Motion capture — the process of recording people’s movements — traditionally requires special equipment, cameras, and software. But researchers at the Max Planck Institute and Facebook Reality Labs claim they’ve developed a machine learning algorithm — PhysCap — that works with any off-the-shelf DSLR camera running at 25 frames per second. In a paper expected to be published in the journal ACM Transactions on Graphics in November 2020, the team details what they say is the first of its kind for real-time, physically plausible 3D motion capture that accounts for environmental constraints like floor placement. PhysCap ostensibly achieves state-of-the-art accuracy on existing benchmarks and qualitatively improves stability at training time.

Motion capture is a core part of modern film, game, and app development. Attempts to make motion capture practical for amateur videographers have ranged from a $2,500 suit to a commercially available framework that leverages Microsoft’s depth-sensing Kinect. But these are imperfect — even the best human pose-estimating systems struggle to produce smooth animations, yielding 3D models with improper balance, inaccurate body leaning, and other artifacts of instability. PhysCap, on the other hand, reportedly captures physically and anatomically correct poses that adhere to physics constraints.

In its first stage, PhysCap estimates 3D body poses in a purely kinematic way with a convolutional neural network (CNN) that infers combined 2D and 3D joint positions from a video. After some refinement, the second stage commences, in which foot contact and motion states are predicted for every frame by a second CNN. (This CNN detects heel and forefoot placement on the ground and classifies the observed poses into “stationary” or “non-stationary” categories.) In the final stage, kinematic pose estimates from the first stage (in both 2D and 3D) are reproduced as closely as possible to account for things like gravity, collisions, and foot placement.

In experiments, the researchers tested PhysCap on a Sony DSC-RX0 camera and a PC with 32GB of RAM, a GeForce RTX 2070 graphics card, and an eight-core Ryzen7 processor, which they used to capture and process six motion sequences in scenes acted out by two performers. The study coauthors found that while PhysCap generalized well across scenes with different backgrounds, it sometimes mispredicted foot contact and therefore foot velocity. Other limitations that arose were the need for a calibrated floor plane and a ground plane in the scene, which the researchers note is harder to find outdoors.
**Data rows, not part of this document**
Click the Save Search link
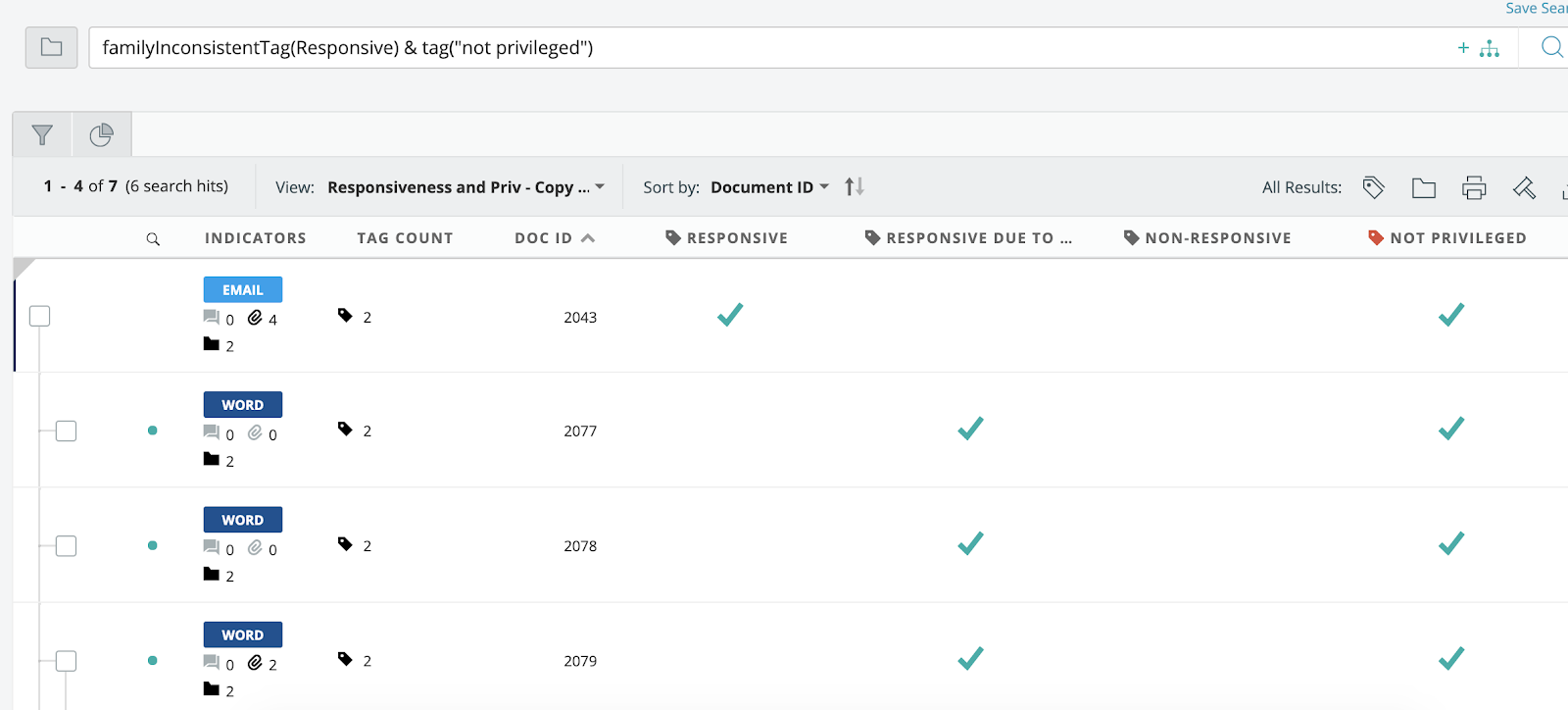The width and height of the screenshot is (1568, 710). 1536,9
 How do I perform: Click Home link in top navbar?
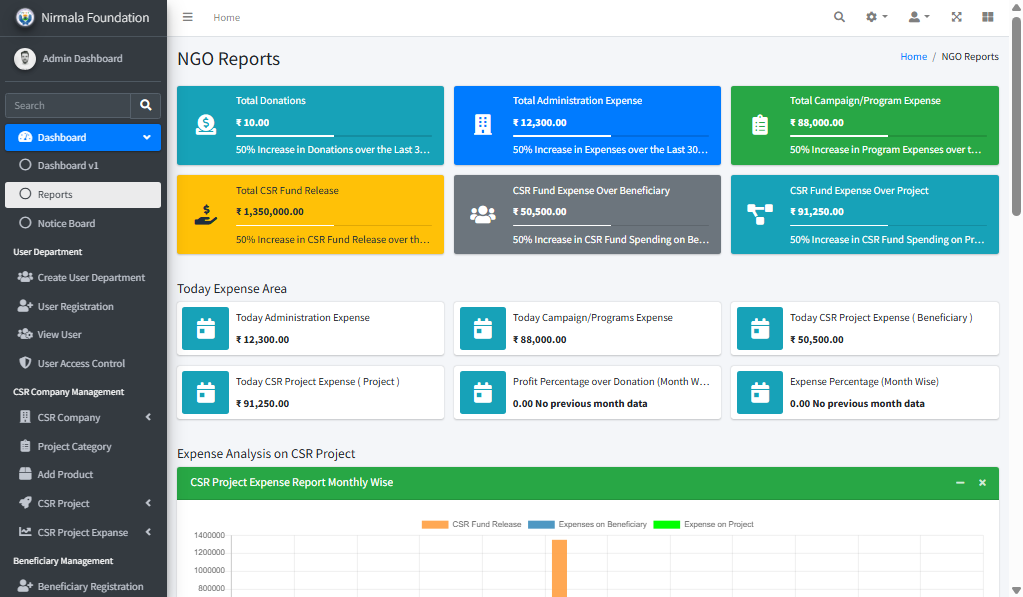[x=226, y=18]
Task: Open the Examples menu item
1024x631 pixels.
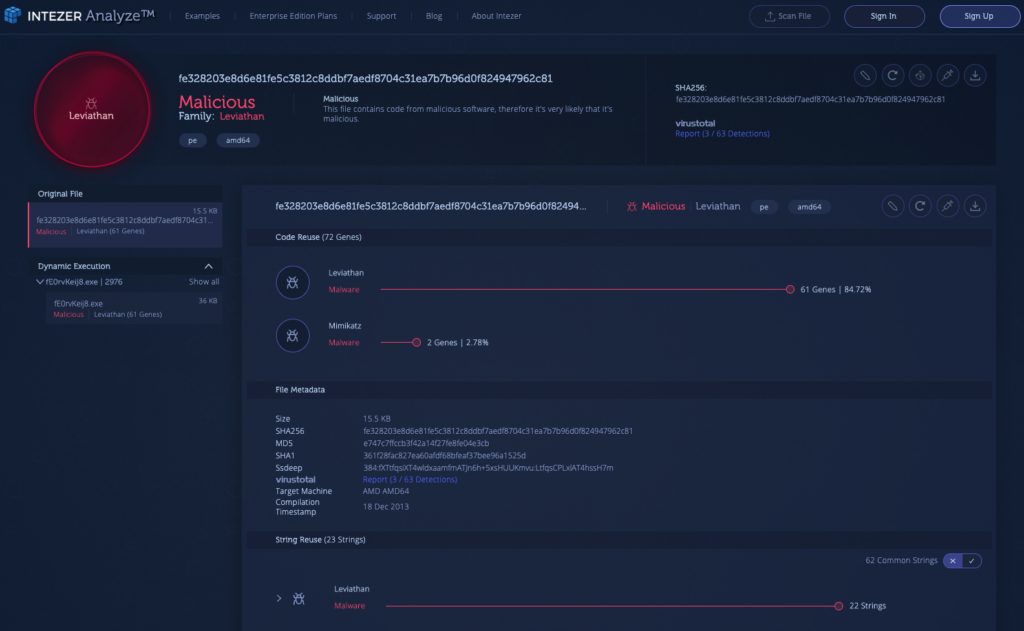Action: point(202,16)
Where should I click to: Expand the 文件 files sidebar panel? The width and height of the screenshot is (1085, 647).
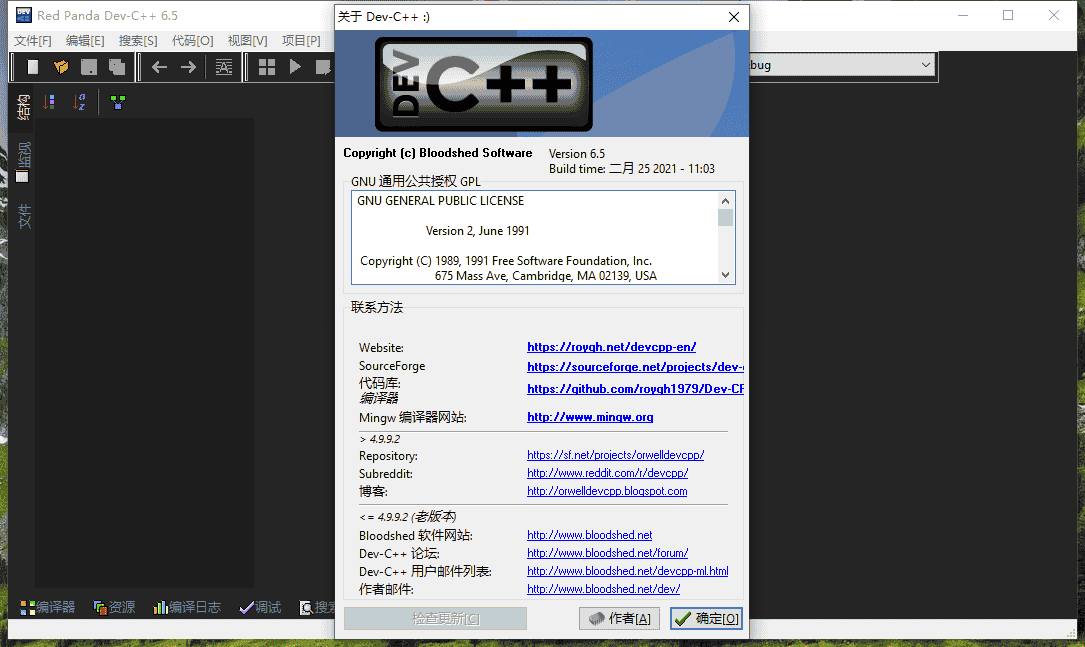[21, 215]
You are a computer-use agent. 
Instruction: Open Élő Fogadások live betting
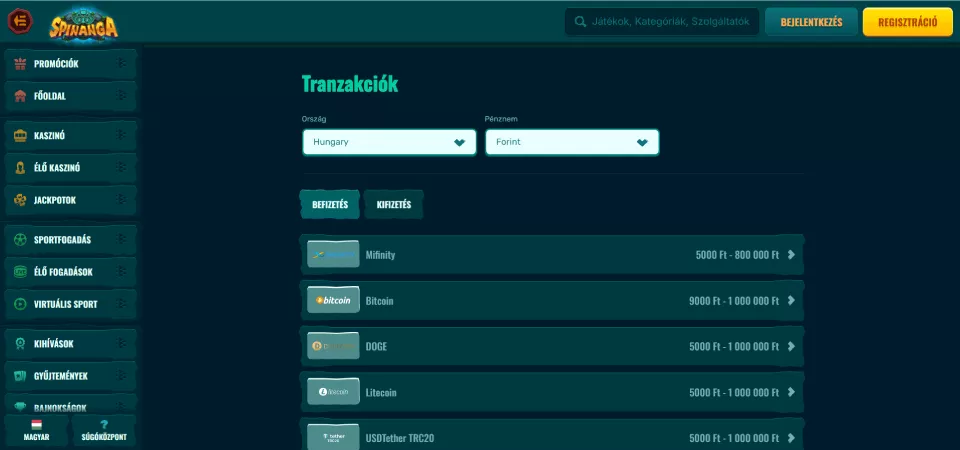point(68,271)
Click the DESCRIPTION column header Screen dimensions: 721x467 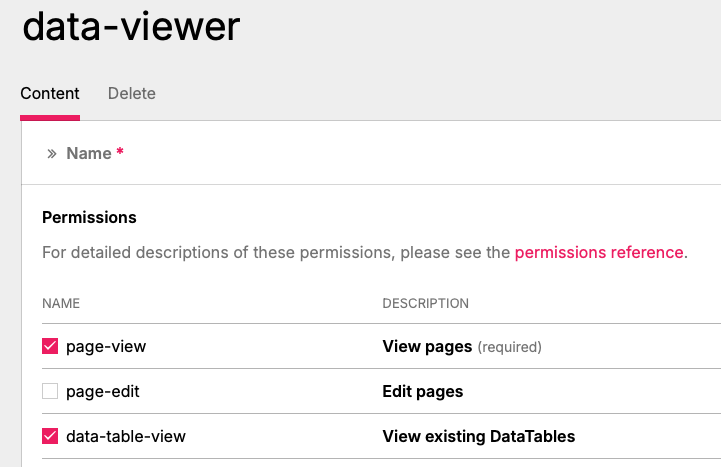(426, 303)
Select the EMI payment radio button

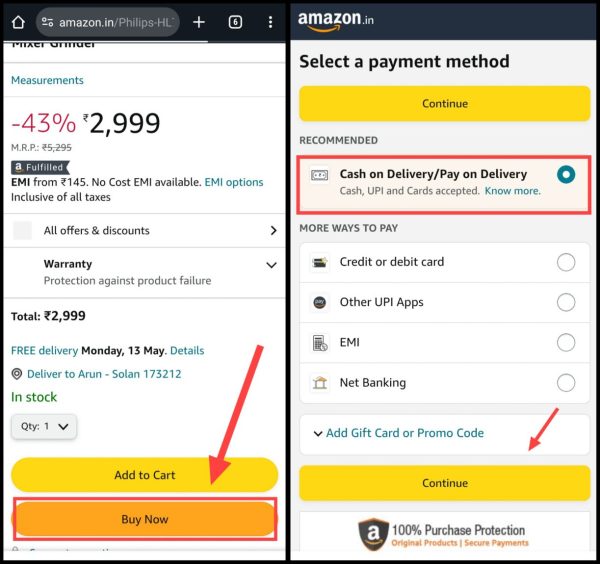pyautogui.click(x=566, y=342)
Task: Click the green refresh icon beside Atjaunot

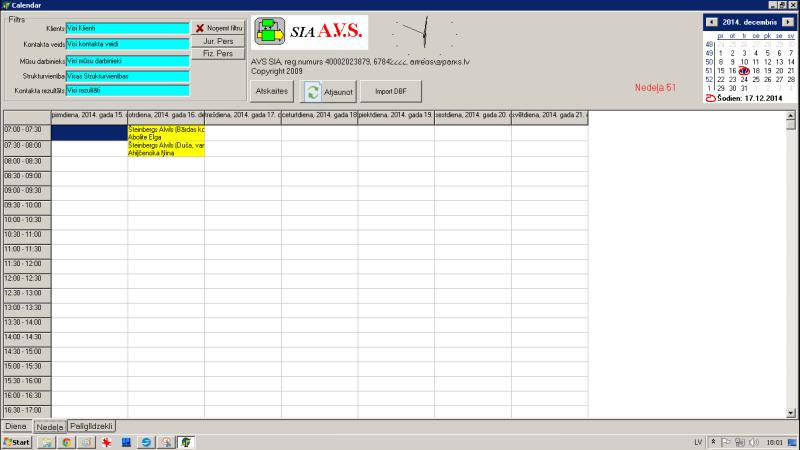Action: [313, 91]
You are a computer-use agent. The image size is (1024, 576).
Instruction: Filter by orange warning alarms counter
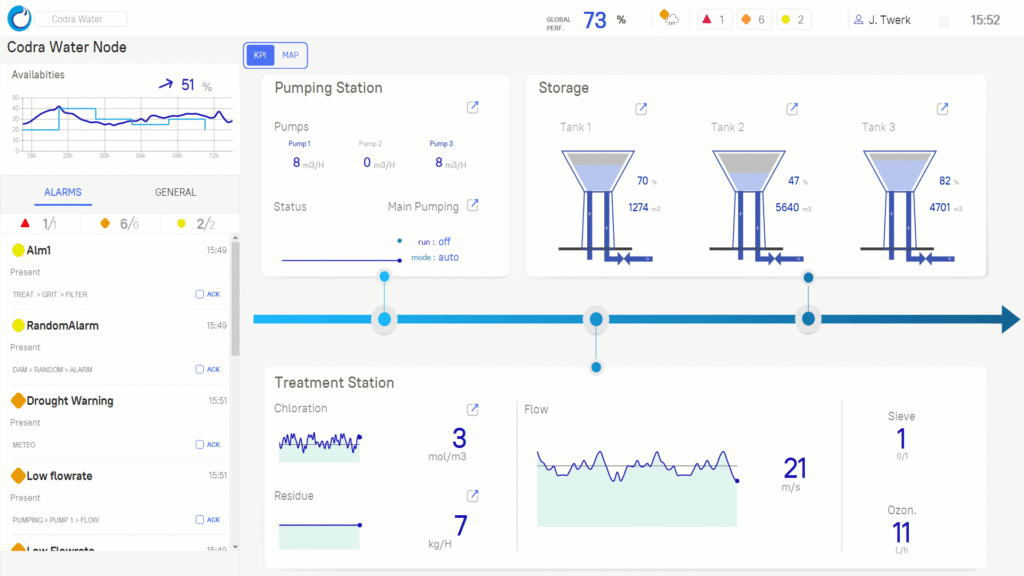click(x=756, y=19)
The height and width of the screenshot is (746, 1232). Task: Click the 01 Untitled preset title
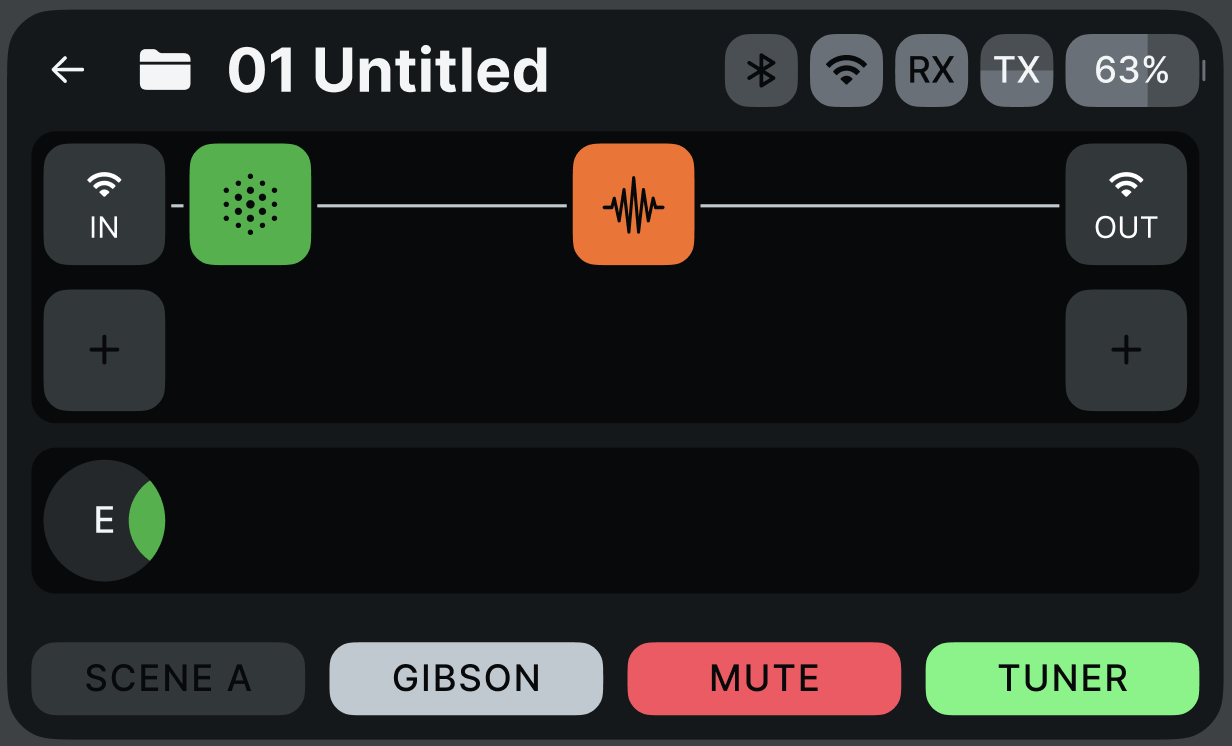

To address these limitations, the team plans to investigate modeling hand-scene interactions and contacts between a person’s legs and body in seated and reclining poses. “Since the output of PhysCap is environment-aware and the returned root position is global, it is directly suitable for virtual character animation, without any further post-processing,” the researchers wrote. “Here, applications in character animation, virtual and augmented reality, telepresence, or human-computer interaction are only a few examples of high importance for graphics.”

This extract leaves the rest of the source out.